The timing of this pause was particularly precarious because it occurred right as capable, inexpensive Chinese open-source models were gaining significant ground in the global market. Several executives and researchers, including those who signed open letters to lift the controls, warned that every day Fable 5 was offline was essentially “free time” handed to international rivals to narrow the gap. When you look at models like Kimi K2.7, you see that the competition isn’t just theoretical; it’s a race for market share where reliability and availability are just as important as raw intelligence. The reversal signed by Howard Lutnick suggests a quiet admission that the government may have overcorrected, realizing that stifling domestic innovation can inadvertently compromise national security by letting foreign models become the global standard. This messiness highlights the lack of a binding, predictable process, forcing Washington to reach for improvised export controls that can unintentionally damage the very companies they aim to protect.
Anthropic and its partners are proposing a new system to rank the danger of jailbreaks using four specific metrics.

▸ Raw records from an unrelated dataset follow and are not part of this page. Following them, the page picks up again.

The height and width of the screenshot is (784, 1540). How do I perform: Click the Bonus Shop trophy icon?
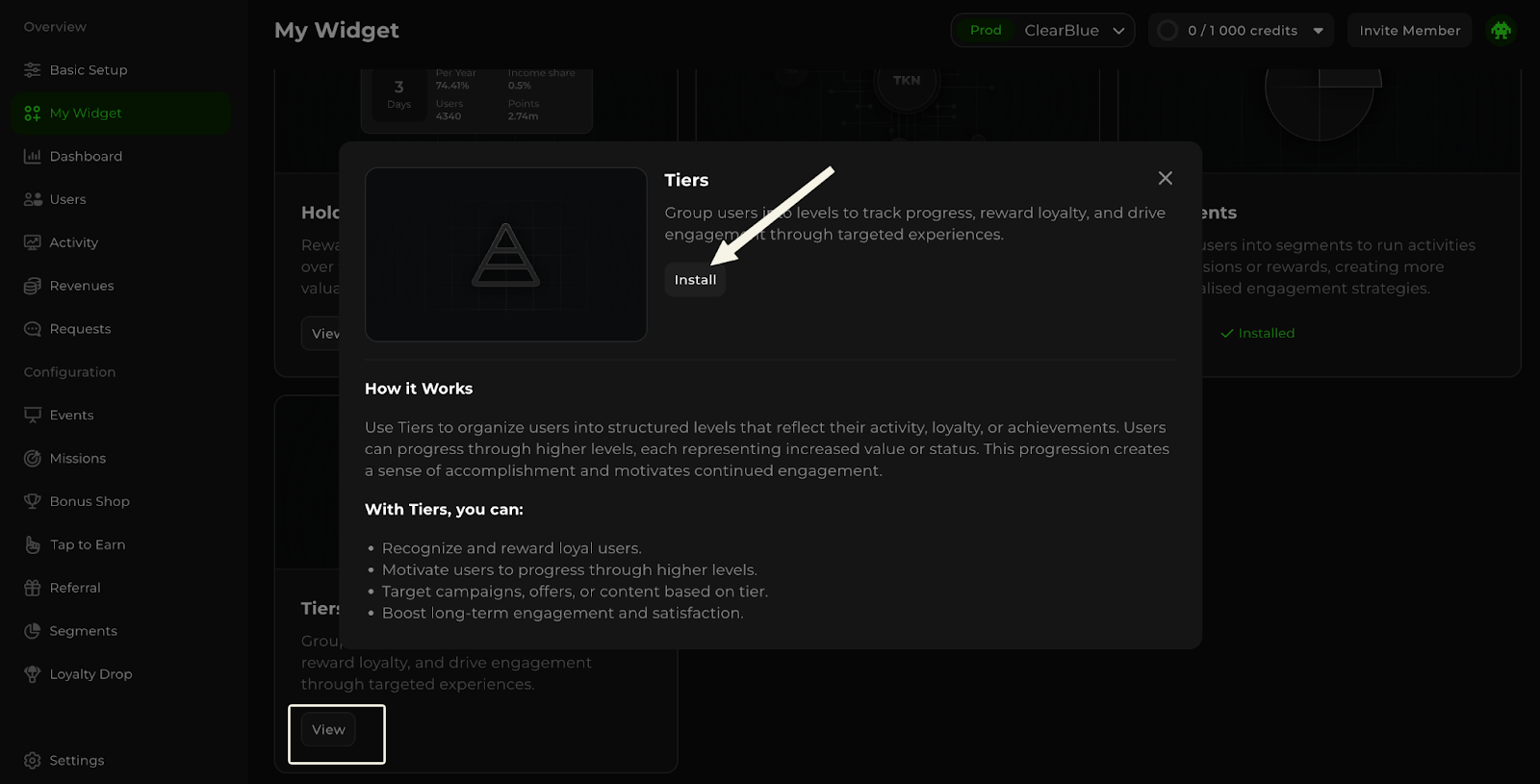click(32, 501)
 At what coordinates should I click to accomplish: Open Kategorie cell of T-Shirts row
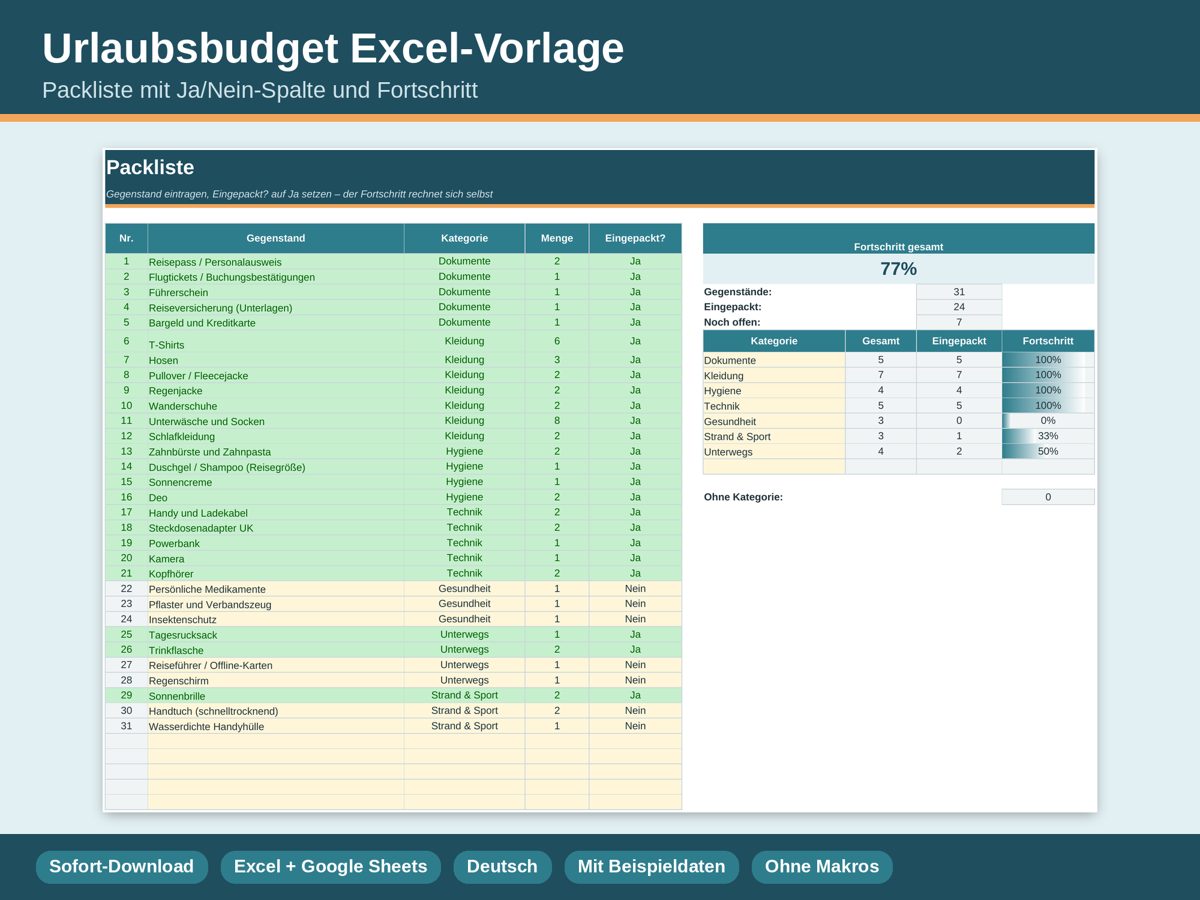click(464, 341)
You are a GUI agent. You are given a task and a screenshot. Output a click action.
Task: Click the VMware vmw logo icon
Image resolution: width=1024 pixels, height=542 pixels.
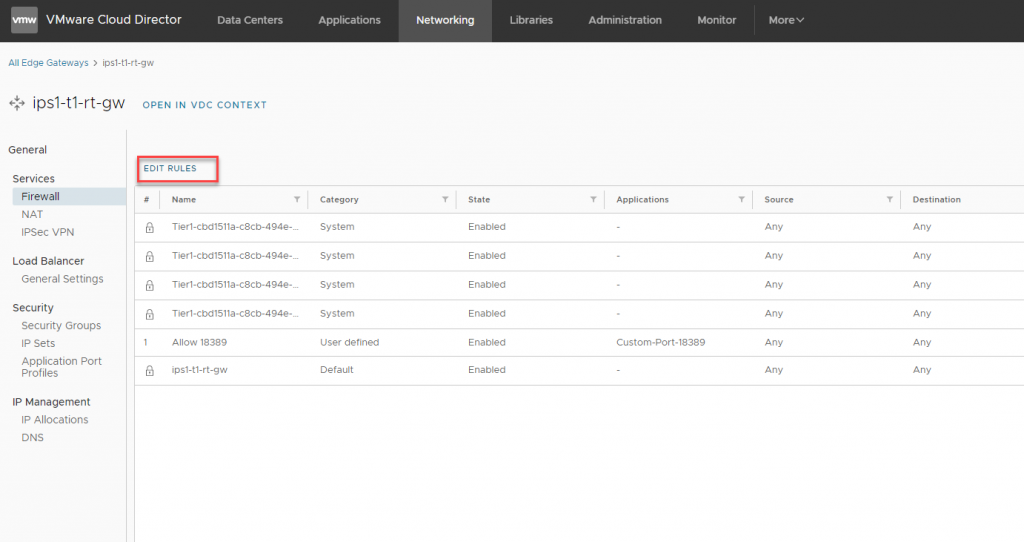pyautogui.click(x=25, y=20)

How would implementing this “severity score” change the way the industry handles security reports compared to the current improvised approach?

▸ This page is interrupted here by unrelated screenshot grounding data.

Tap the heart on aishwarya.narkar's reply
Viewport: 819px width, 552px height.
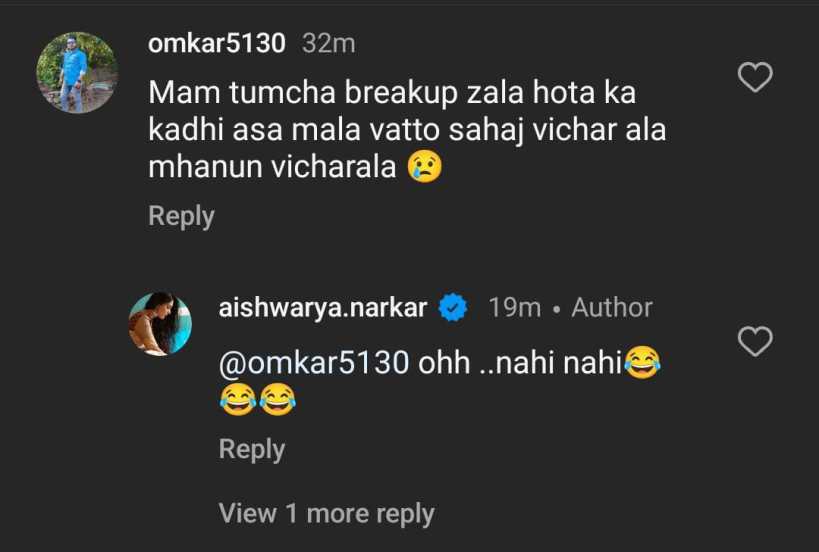(754, 342)
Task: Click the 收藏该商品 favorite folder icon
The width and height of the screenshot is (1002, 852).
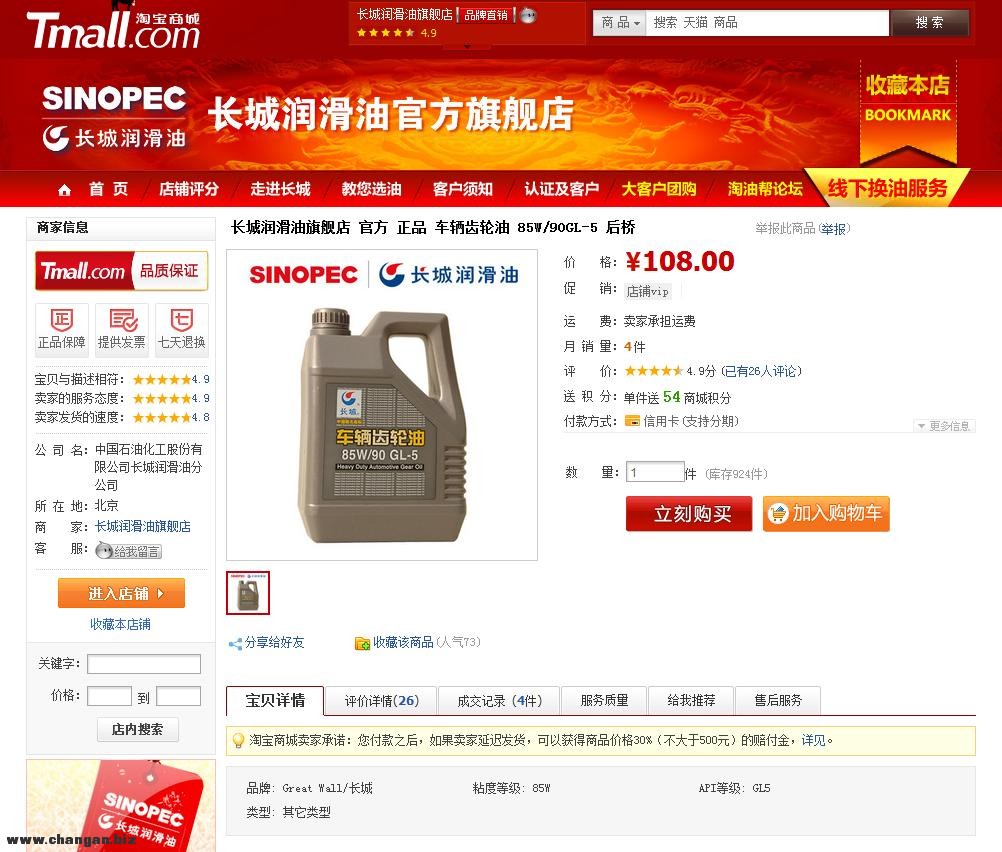Action: coord(362,644)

The industry currently lacks a unified language for danger, which is why Anthropic is pushing for a scoring system based on capability gain, breadth, ease of weaponization, and discoverability. If we can objectively measure how much a jailbreak helps a user beyond their existing tools or how many different types of attacks it unlocks, we can move away from knee-jerk shutdowns and toward measured, tiered responses. For example, under this framework, a jailbreak that enables an attack on a power grid or a bank would trigger an immediate, around-the-clock deployment of fixes the moment its severity is confirmed. This proposal, alongside their new HackerOne program, signals a shift toward a more transparent, “security-first” culture that treats AI flaws with the same rigor as traditional software vulnerabilities. It’s about moving from a state of emergency to a state of managed risk, ensuring that the most dangerous capabilities are gated while allowing the rest of the technology to flourish.

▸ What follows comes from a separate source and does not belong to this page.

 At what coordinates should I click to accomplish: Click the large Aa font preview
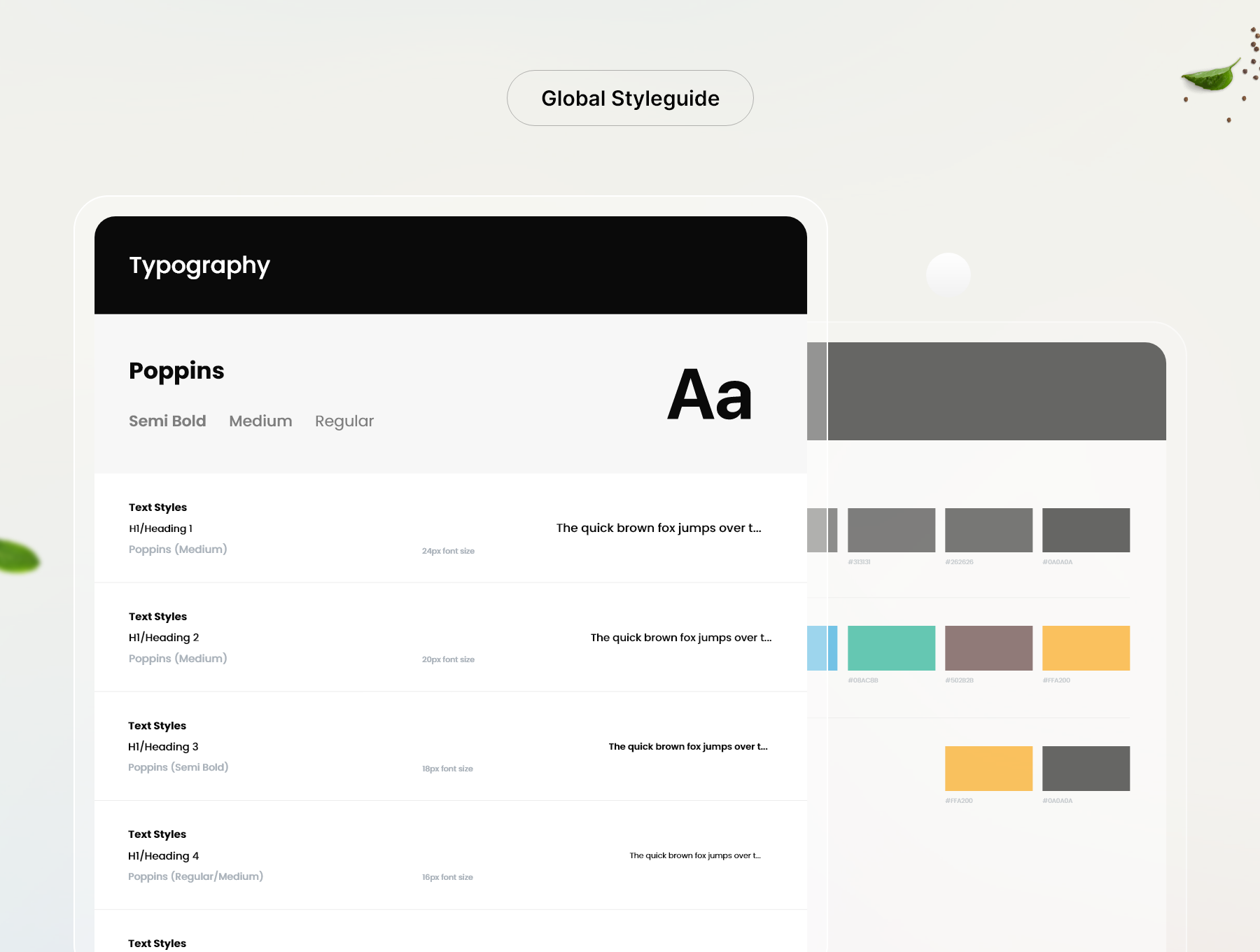[709, 396]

Given that frontier models have already demonstrated the ability to exploit vulnerabilities as old as 27 years in under a day, what is your forecast for how the relationship between AI developers and government regulators will evolve?
I forecast a move away from these “improvised” emergency orders and toward a more permanent, albeit voluntary, framework for pre-release testing and classified benchmarking. We’ve already seen a glimpse of this with the June 2 executive order and the deal where Anthropic agreed to hunt for problems and provide the government with earlier access to test future models before they hit the public. The fact that a prior Mythos model could find and exploit a 27-year-old flaw in OpenBSD on command proves that the risk of automated cyber-warfare is no longer hypothetical. We are entering an era where “covered” models will likely exist in a semi-regulated space, where labs must coordinate future launches and report any malicious use they spot in real time. Ultimately, the government will continue to struggle with the speed of AI, but the July 1 return of Fable 5 marks the beginning of a “trust but verify” era where the labs that provide the most transparency will be the ones allowed to move the fastest.